The MVP awards returned in 1931 after the BBWAA announced in December 1930 they would take over the balloting. Chuck Klein’s 1932 N.L. MVP trophy was donated to the Hall of Fame in 1980 by one of the slugger’s nephews, the same year he was inducted into the Hall of Fame. Klein’s silver MVP trophy, standing 25 ½ inches tall, has a batter mounted on a silver baseball, supported by a black, painted wood base.

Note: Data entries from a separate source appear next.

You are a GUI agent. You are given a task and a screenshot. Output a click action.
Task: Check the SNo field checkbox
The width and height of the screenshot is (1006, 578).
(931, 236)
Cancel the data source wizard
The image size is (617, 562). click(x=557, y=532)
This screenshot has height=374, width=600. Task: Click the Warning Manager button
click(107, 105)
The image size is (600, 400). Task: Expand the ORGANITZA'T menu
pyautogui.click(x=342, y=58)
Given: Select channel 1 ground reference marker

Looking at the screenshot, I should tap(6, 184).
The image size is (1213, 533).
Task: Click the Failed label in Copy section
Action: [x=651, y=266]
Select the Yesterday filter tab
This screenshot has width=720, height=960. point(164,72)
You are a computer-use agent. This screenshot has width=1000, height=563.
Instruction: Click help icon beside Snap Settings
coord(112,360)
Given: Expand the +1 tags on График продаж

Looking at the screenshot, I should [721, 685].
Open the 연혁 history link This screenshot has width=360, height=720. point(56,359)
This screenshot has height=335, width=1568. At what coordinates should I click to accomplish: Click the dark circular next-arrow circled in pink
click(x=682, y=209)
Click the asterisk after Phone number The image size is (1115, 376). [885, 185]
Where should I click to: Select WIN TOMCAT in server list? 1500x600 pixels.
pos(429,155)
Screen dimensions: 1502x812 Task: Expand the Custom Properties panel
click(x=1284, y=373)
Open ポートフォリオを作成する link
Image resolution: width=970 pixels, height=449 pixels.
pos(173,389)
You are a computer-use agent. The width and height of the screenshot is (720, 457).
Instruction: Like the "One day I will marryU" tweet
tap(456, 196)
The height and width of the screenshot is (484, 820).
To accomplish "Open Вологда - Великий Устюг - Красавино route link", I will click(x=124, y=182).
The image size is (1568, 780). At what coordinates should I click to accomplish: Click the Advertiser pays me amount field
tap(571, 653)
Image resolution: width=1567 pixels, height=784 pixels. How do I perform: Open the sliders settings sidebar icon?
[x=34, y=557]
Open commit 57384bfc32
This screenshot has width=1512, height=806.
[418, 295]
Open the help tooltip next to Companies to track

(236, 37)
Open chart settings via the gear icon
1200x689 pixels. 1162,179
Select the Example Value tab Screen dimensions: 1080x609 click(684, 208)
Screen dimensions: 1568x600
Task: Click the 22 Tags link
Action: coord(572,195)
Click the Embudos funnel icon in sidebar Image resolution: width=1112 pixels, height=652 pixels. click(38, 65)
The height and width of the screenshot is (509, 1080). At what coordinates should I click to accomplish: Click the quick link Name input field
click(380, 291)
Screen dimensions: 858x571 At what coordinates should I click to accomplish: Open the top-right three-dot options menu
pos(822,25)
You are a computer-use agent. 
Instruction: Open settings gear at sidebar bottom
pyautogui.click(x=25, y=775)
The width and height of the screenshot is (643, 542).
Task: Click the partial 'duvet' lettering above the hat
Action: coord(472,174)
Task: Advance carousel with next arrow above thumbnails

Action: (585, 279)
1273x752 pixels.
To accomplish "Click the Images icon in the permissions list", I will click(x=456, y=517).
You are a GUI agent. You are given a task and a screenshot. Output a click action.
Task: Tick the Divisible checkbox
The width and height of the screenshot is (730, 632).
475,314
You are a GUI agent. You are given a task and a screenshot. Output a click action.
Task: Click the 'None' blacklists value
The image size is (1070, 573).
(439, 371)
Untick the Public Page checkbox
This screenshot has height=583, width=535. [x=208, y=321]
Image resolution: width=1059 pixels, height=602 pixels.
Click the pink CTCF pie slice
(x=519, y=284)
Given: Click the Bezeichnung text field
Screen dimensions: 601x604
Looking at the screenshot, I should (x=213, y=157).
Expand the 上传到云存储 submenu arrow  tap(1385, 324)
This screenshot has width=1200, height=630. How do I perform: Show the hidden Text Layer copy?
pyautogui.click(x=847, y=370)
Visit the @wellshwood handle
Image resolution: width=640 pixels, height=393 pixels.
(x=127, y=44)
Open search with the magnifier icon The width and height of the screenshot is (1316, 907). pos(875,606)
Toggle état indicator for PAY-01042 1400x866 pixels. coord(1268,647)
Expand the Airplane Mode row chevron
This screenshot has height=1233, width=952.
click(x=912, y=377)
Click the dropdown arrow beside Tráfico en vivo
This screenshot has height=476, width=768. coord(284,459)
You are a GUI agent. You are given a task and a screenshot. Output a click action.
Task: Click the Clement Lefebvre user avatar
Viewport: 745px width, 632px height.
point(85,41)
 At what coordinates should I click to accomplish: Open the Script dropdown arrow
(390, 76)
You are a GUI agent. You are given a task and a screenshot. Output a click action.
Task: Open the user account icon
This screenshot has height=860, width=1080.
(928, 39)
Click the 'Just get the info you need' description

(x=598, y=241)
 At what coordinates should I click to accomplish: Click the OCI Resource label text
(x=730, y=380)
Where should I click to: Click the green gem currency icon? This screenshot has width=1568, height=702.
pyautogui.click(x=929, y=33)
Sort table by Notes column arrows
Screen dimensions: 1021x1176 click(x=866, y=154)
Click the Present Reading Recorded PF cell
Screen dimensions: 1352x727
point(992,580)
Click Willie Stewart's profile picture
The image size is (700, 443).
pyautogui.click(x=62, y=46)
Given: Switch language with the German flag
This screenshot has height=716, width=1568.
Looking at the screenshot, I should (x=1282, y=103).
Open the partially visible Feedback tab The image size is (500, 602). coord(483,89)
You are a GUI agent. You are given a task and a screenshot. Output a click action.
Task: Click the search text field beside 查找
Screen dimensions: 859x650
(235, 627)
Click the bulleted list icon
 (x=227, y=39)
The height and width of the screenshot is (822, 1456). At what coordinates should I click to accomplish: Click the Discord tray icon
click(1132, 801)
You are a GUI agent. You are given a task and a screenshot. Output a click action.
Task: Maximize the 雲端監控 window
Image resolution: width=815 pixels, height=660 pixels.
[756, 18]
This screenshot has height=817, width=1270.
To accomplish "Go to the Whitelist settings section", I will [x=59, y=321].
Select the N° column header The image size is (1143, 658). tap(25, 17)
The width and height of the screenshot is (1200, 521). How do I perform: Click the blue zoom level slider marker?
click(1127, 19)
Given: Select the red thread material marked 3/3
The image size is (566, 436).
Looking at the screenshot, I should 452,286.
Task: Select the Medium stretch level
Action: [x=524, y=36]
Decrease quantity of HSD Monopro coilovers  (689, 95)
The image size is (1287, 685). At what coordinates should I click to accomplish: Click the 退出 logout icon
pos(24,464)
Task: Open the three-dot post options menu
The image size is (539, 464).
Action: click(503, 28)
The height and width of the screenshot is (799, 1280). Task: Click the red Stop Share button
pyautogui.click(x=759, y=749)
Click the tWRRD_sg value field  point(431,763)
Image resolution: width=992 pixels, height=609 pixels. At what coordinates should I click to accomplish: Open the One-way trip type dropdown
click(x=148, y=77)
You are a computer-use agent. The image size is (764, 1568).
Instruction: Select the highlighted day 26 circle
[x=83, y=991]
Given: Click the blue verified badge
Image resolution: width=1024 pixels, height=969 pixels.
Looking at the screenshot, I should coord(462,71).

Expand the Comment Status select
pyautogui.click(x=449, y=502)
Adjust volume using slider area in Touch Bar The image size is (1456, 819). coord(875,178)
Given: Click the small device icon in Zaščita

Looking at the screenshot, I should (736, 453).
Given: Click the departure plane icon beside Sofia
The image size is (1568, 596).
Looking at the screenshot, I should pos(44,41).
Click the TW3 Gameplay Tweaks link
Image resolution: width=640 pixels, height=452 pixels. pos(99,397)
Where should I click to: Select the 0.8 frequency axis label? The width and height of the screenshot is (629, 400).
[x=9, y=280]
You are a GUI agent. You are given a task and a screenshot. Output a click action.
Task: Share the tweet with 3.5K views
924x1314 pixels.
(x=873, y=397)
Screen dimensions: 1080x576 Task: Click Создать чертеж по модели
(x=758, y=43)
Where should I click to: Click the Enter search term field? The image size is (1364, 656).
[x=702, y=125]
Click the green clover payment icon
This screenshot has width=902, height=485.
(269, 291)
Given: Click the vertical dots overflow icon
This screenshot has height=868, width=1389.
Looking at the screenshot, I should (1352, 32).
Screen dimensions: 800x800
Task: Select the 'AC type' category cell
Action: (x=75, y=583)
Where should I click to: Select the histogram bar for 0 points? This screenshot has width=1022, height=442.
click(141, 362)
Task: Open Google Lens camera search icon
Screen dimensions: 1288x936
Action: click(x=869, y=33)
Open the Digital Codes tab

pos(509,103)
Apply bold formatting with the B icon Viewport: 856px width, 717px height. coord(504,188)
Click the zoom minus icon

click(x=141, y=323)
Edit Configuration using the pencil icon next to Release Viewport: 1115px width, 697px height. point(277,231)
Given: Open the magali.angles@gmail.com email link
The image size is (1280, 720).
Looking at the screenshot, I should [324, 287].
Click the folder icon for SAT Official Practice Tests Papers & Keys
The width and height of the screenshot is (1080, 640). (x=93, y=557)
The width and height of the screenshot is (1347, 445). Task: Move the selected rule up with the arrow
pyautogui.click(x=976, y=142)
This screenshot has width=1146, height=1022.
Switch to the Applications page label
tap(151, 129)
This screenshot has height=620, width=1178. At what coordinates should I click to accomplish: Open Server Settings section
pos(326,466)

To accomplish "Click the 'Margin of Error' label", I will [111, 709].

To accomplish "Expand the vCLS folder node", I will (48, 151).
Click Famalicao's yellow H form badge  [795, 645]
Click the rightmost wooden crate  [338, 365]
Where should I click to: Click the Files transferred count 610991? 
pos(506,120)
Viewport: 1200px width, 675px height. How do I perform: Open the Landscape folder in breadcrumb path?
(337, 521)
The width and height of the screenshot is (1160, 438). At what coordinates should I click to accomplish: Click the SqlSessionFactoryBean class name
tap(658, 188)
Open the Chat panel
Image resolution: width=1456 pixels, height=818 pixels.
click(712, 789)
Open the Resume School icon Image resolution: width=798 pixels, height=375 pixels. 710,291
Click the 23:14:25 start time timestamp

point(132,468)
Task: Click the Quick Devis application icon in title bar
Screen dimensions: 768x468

Klein, a star right fielder and left-handed slugger with the Philadelphia Phillies helped offensively by the Baker Bowl’s 280-foot dimensions down the right-field line, finished third in the 1932 NL batting race with a .346 average, tied the Giants’ Mel Ott for the home run title with 38, topped the Senior Circuit with 20 stolen bases, and his 137 RBI placed him behind only teammate Don Hurst. Klein led both leagues in runs scored with 152.

By 1951, when the New York Yankees’ Yogi Berra captured the AL MVP, the now-familiar Kenesaw Mountain Landis Memorial Baseball Award plaque design was the reward. Berra donated his ’51 MVP Award, the first of three he would ultimately win, to the Hall of Fame in 1970.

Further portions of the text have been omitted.